- _ASSIGNMENT_: Lines from the beginning of the data through the line containing "You are a computer-use agent. 1140x600" are to be copied exactly, with no other line included.

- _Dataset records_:
▬▬▬

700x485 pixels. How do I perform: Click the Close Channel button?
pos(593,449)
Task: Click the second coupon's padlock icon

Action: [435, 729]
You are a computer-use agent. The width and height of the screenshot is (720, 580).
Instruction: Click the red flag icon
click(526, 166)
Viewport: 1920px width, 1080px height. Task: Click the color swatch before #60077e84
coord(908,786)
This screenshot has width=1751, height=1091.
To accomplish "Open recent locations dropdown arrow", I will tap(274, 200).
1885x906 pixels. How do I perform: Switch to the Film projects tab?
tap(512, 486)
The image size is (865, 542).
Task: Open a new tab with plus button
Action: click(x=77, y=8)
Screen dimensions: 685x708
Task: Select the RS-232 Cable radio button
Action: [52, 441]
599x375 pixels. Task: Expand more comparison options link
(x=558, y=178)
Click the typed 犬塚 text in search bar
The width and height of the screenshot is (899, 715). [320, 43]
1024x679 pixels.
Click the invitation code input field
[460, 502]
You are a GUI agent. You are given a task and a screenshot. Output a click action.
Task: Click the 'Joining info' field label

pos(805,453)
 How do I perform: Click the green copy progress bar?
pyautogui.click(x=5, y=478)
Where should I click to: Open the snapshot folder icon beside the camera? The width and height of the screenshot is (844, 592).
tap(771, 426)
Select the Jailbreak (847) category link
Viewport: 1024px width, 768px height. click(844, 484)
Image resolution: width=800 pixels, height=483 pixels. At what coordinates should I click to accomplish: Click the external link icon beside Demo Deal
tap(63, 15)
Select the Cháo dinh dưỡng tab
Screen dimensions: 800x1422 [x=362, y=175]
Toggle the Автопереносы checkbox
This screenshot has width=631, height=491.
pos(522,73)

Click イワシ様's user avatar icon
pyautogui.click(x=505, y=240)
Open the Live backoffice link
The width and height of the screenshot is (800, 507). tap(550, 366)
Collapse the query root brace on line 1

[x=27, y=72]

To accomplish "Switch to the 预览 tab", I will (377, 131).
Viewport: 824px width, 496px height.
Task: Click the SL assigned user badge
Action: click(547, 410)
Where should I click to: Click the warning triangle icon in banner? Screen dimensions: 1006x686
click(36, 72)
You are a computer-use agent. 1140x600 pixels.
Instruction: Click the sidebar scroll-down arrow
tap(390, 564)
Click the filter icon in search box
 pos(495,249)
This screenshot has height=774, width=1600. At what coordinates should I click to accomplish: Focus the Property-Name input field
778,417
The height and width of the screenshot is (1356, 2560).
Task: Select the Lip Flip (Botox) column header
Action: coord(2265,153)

▬▬▬

- _YOUR RESPONSE_:
700x485 pixels. How do I perform: Click the Close Channel button?
pos(593,449)
Task: Click the second coupon's padlock icon

Action: [435, 729]
You are a computer-use agent. The width and height of the screenshot is (720, 580).
Instruction: Click the red flag icon
click(526, 166)
Viewport: 1920px width, 1080px height. Task: Click the color swatch before #60077e84
coord(908,786)
This screenshot has width=1751, height=1091.
To accomplish "Open recent locations dropdown arrow", I will tap(274, 200).
1885x906 pixels. How do I perform: Switch to the Film projects tab?
tap(512, 486)
The image size is (865, 542).
Task: Open a new tab with plus button
Action: click(x=77, y=8)
Screen dimensions: 685x708
Task: Select the RS-232 Cable radio button
Action: [52, 441]
599x375 pixels. Task: Expand more comparison options link
(x=558, y=178)
Click the typed 犬塚 text in search bar
The width and height of the screenshot is (899, 715). [320, 43]
1024x679 pixels.
Click the invitation code input field
[460, 502]
You are a GUI agent. You are given a task and a screenshot. Output a click action.
Task: Click the 'Joining info' field label

pos(805,453)
 How do I perform: Click the green copy progress bar?
pyautogui.click(x=5, y=478)
Where should I click to: Open the snapshot folder icon beside the camera? The width and height of the screenshot is (844, 592).
tap(771, 426)
Select the Jailbreak (847) category link
Viewport: 1024px width, 768px height. click(844, 484)
Image resolution: width=800 pixels, height=483 pixels. At what coordinates should I click to accomplish: Click the external link icon beside Demo Deal
tap(63, 15)
Select the Cháo dinh dưỡng tab
Screen dimensions: 800x1422 [x=362, y=175]
Toggle the Автопереносы checkbox
This screenshot has width=631, height=491.
pos(522,73)

Click イワシ様's user avatar icon
pyautogui.click(x=505, y=240)
Open the Live backoffice link
The width and height of the screenshot is (800, 507). tap(550, 366)
Collapse the query root brace on line 1

[x=27, y=72]

To accomplish "Switch to the 预览 tab", I will (377, 131).
Viewport: 824px width, 496px height.
Task: Click the SL assigned user badge
Action: click(547, 410)
Where should I click to: Click the warning triangle icon in banner? Screen dimensions: 1006x686
click(36, 72)
You are a computer-use agent. 1140x600 pixels.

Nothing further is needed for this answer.